* _Given data_:

· · · ·

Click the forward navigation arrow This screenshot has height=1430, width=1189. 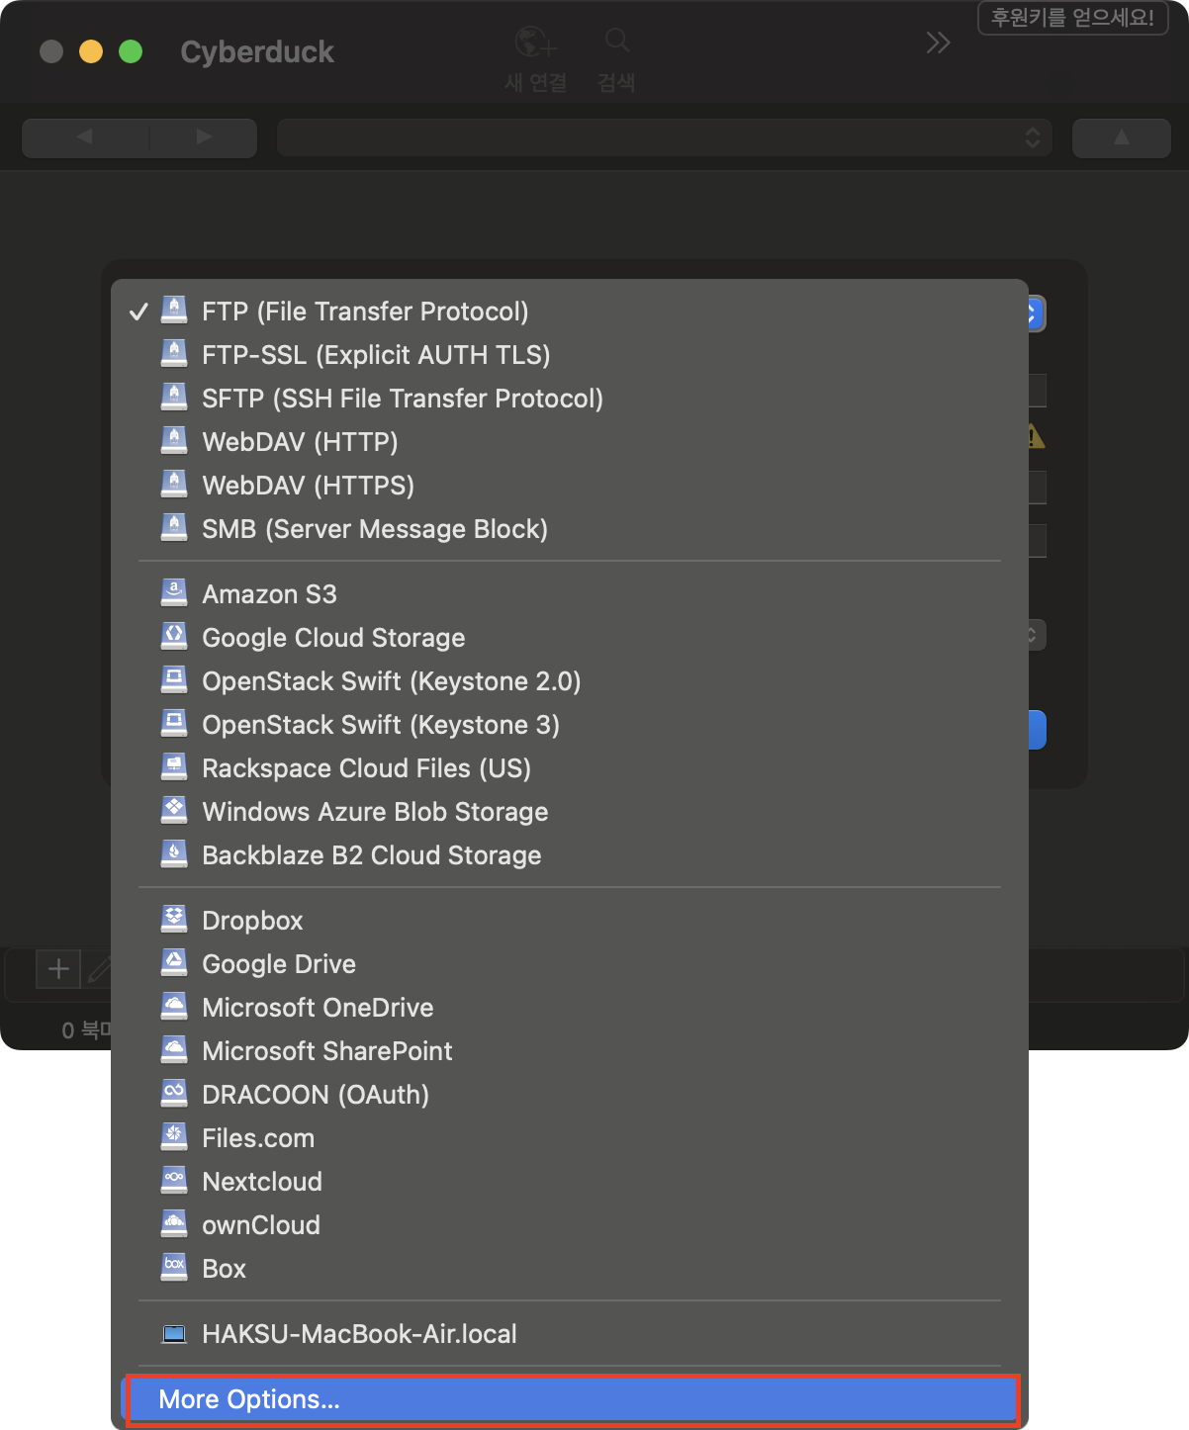pos(204,137)
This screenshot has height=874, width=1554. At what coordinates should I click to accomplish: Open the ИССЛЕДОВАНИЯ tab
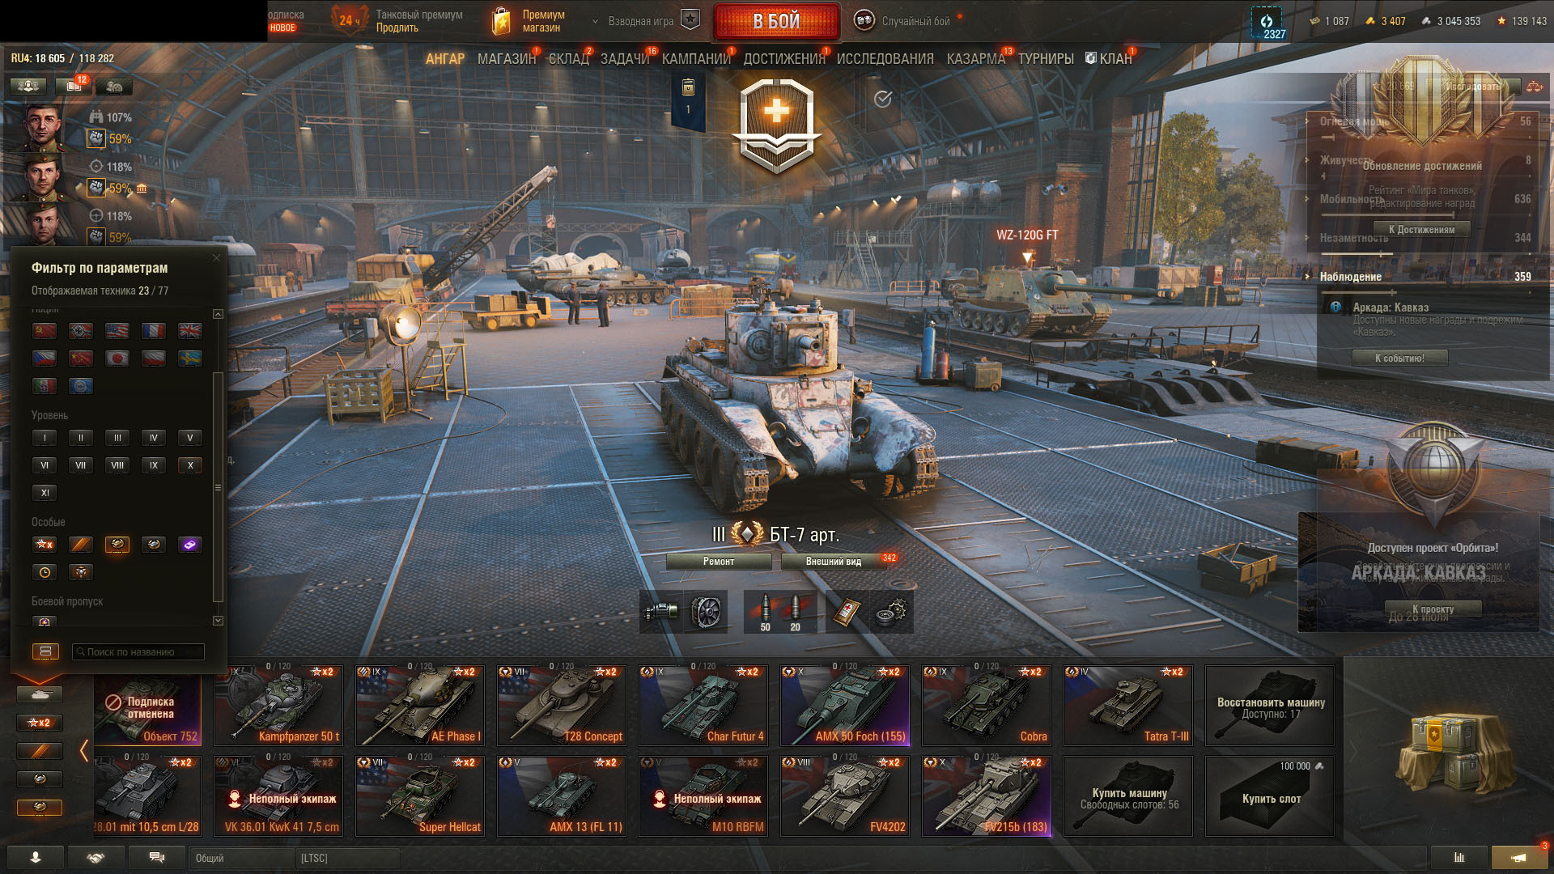pos(885,59)
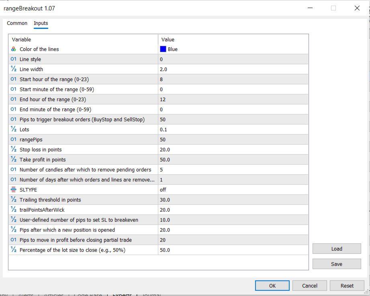This screenshot has height=296, width=370.
Task: Select the Inputs tab
Action: 41,23
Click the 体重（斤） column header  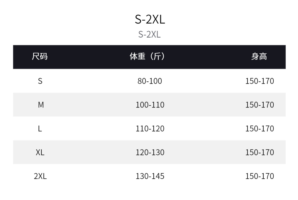pos(148,57)
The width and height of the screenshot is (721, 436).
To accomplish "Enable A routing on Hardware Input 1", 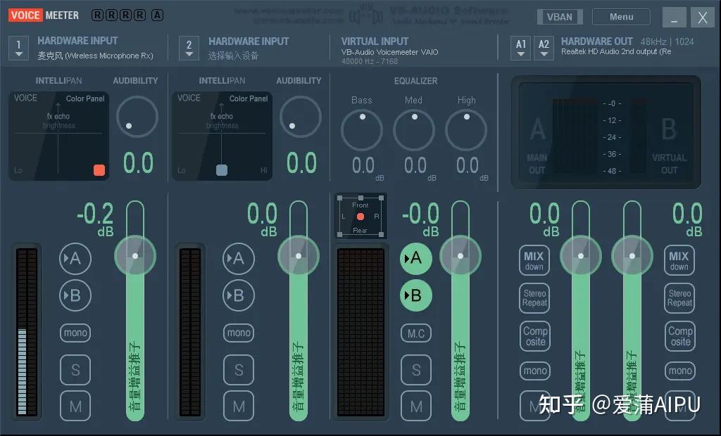I will (x=75, y=259).
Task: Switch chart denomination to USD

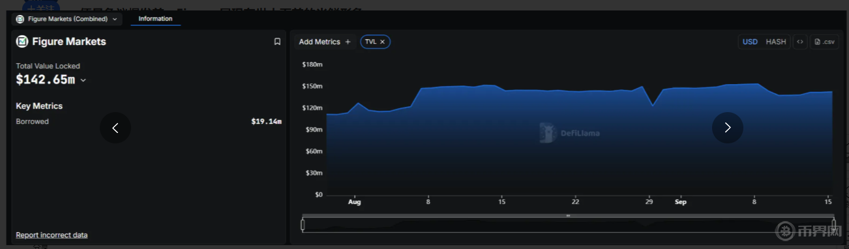Action: [x=750, y=42]
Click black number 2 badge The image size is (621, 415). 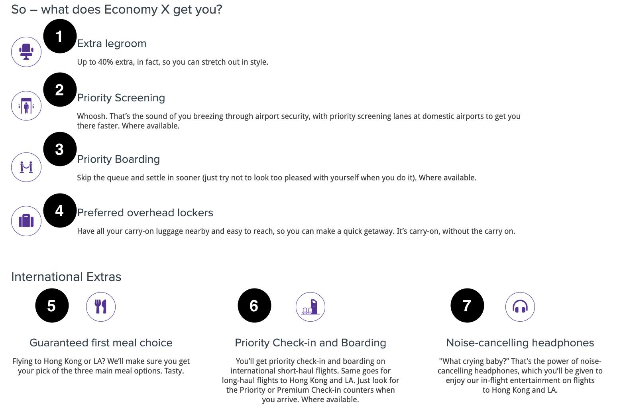click(x=60, y=90)
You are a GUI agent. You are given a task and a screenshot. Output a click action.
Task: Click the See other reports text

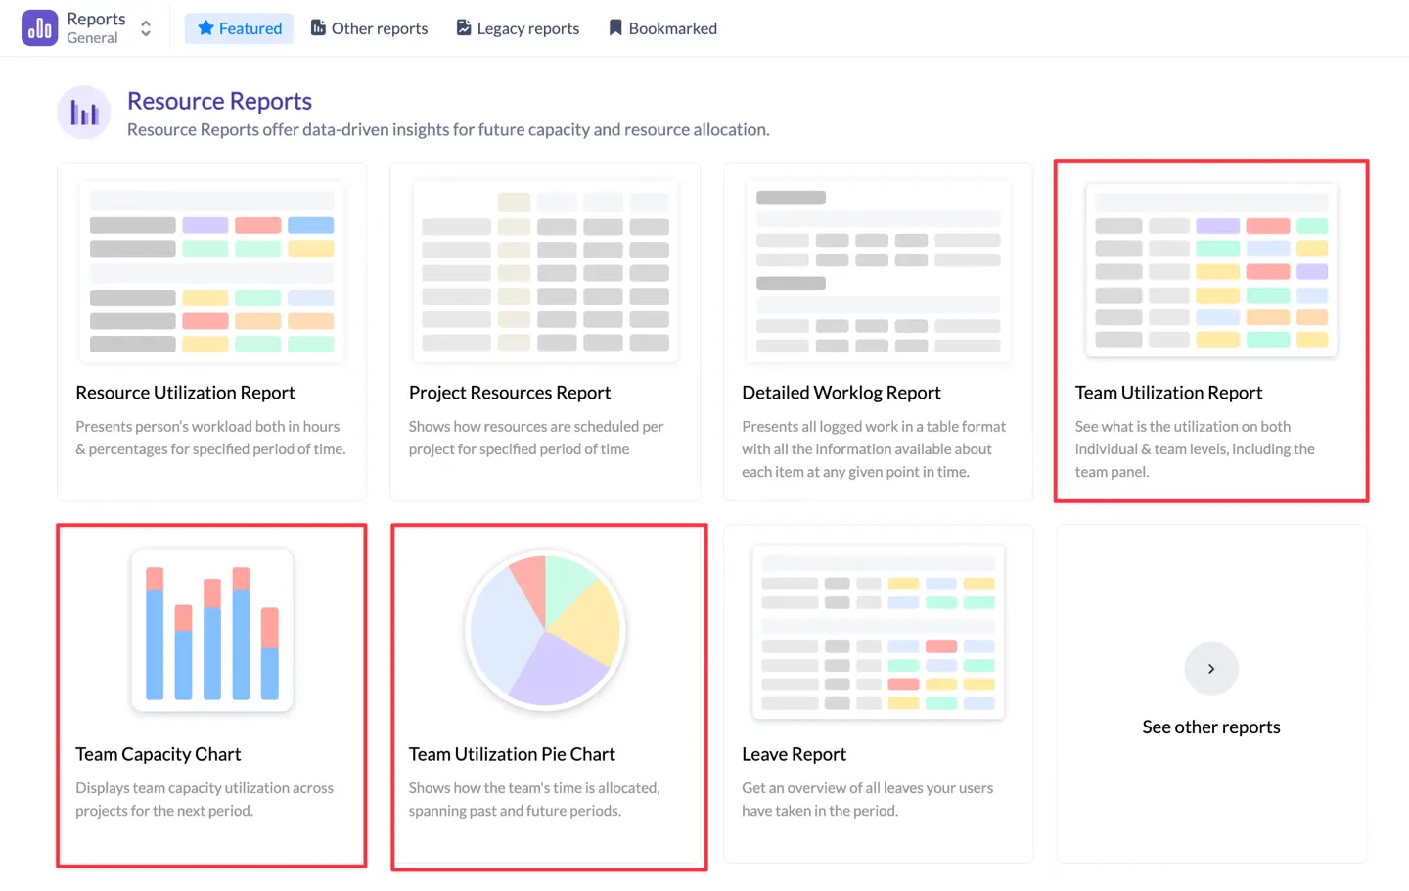click(1210, 727)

· · · ·

* _Prompt_: Omit the pictures, then extract verbatim only those lines that fall between the line containing "You are a GUI" and the final line of the records above, both included.

* _Response_:
You are a GUI agent. You are given a task and a screenshot. Output a click action.
Task: Click the See other reports text

click(1210, 727)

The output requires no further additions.